Inovação como Motor de Crescimento: O que os Grandes Players Estão Fazendo na Prática


Resumo executivo
O painel aborda a prática da inovação corporativa e como grandes players como Asaas, Databricks e Trilha (B3) transformam conceitos e Inteligência Artificial em receita real e eficiência operacional. Os palestrantes enfatizam a importância de focar nas dores do cliente desde a concepção de produtos, utilizando frameworks de horizontes de inovação (H1, H2 e H3), onde a validação financeira via nota fiscal emitida determina quais soluções devem evoluir e escalar.
Na perspectiva de Inteligência Artificial e gestão de dados, debate-se a urgência da governança, segurança e controle de custos. O uso desordenado de ferramentas de IA pelas áreas de negócio pode gerar disparada de custos com tokens e riscos de vazamento. Assim, o sucesso das iniciativas depende do alinhamento entre infraestrutura de dados estruturada, escolha consciente do modelo adequado para cada caso de uso e capacitação contínua dos colaboradores.
Por fim, destaca-se que a inovação exige uma cultura de testes contínuos (como testes A/B) e a disciplina para desapaixonar-se de ideias ou agentes de IA obsoletos. Inovar com sustentabilidade requer resolver problemas reais com métricas claras, integrando a estratégia de dados desde o primeiro dia (D1) da operação.
Tópicos principais
- Horizontes de Inovação (H1, H2, H3): Estruturação de projetos em fases, utilizando a nota fiscal emitida como critério para transição e escala.

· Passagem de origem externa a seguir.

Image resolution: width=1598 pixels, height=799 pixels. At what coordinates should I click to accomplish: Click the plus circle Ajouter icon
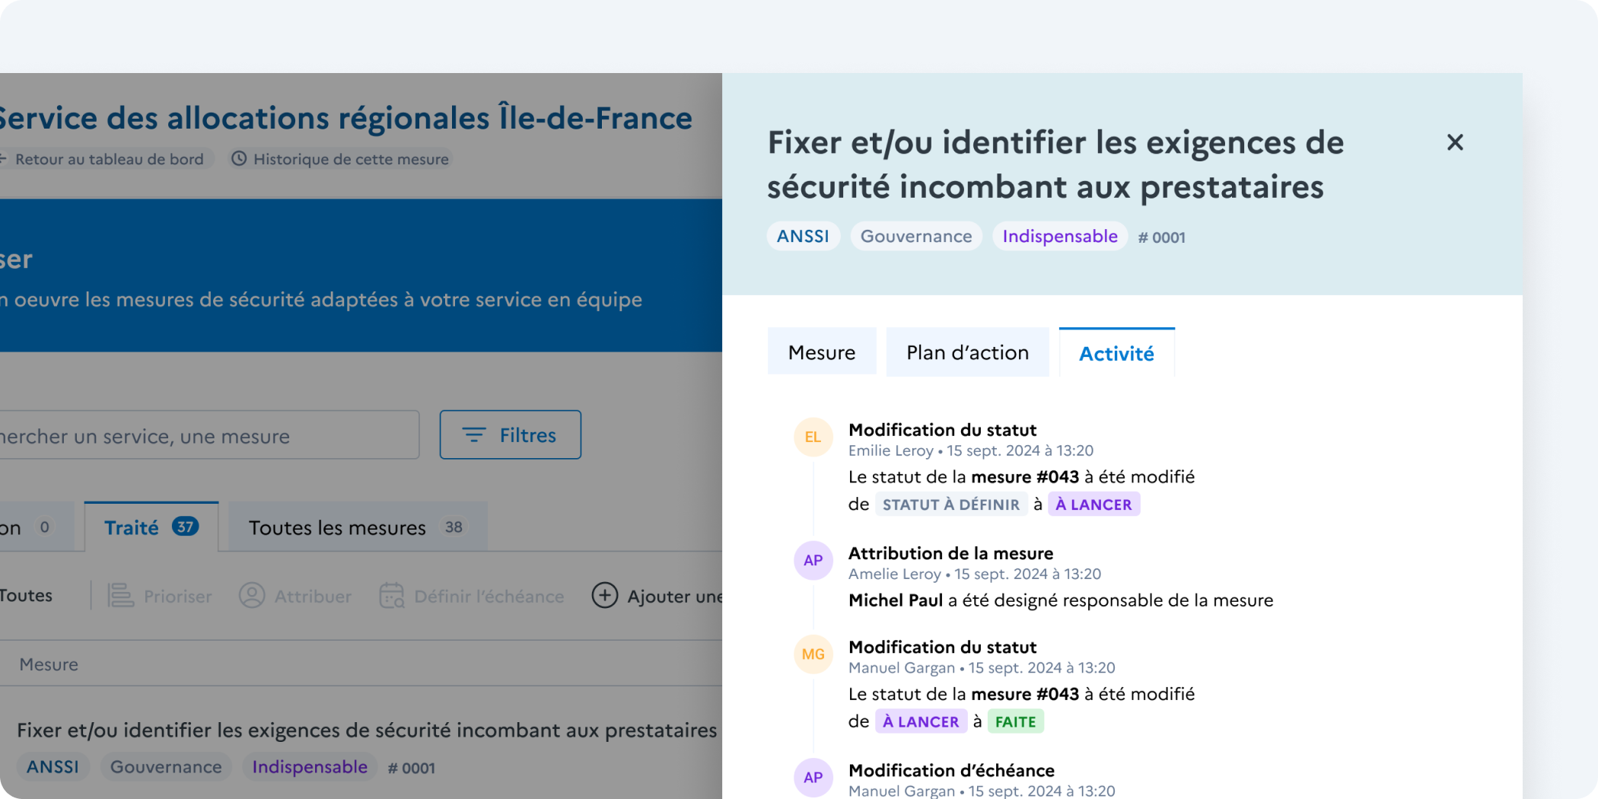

- Cultura de Testes Contínuos: Adoção sistemática de testes A/B em ambientes controlados para validar hipóteses e errar rápido sem comprometer a operação.
- Escuta Ativa do Cliente: Desenvolvimento de soluções a partir das necessidades e dores reais dos usuários finais.
- Governança e AI Gateway: Implementação de arquiteturas centrais para controlar segurança, privacidade e homologação de ferramentas de IA na empresa.
- Gestão de Custos de Tokens: Roteamento inteligente de perguntas para modelos de IA mais econômicos e adequados à complexidade da tarefa.
- Estratégia de Dados no D1: Necessidade de estruturar a governança e o data lake desde o nascimento da startup para viabilizar inovações futuras.
Insights
Frases marcantes
"A gente tem que ter... Tomar muito cuidado em ter muita testa oleosa, Achando que é mente brilhante."— Marcelo Vital
"Não tenha medo de fazer testes pequenos."— Marcelo Vital
"Eu deixaria A mensagem de você se apaixonar Pelos problemas, E não pelas soluções."— Speaker 1
Aplicações práticas
- 1Adotar testes A/B constantes em ambiente controlado para validar novas funcionalidades antes do rollout definitivo.
- 2Implementar uma camada de governança (AI Gateway) para gerenciar acessos, homologar ferramentas e controlar despesas com tokens de IA.
- 3Oferecer treinamentos contínuos de habilitação (enablement) para que os colaboradores aprendam a utilizar as ferramentas de IA de forma eficiente e alinhada ao negócio.
- 4Estruturar a governança e arquitetura de dados desde o primeiro dia (D1) de operação da empresa.
- 5Avaliar e rotear chamadas de IA, direcionando demandas simples para modelos mais baratos ou open-source e reservando modelos avançados para problemas complexos.
Conclusão
A inovação na prática resulta da combinação entre escuta ativa das necessidades do cliente, governança rigorosa de dados e uma cultura focada em experimentação contínua. Ao colocar o cliente no centro, desapaixonar-se de soluções inviáveis e gerenciar os custos de tecnologia com responsabilidade, as organizações garantem um crescimento escalável e sustentável.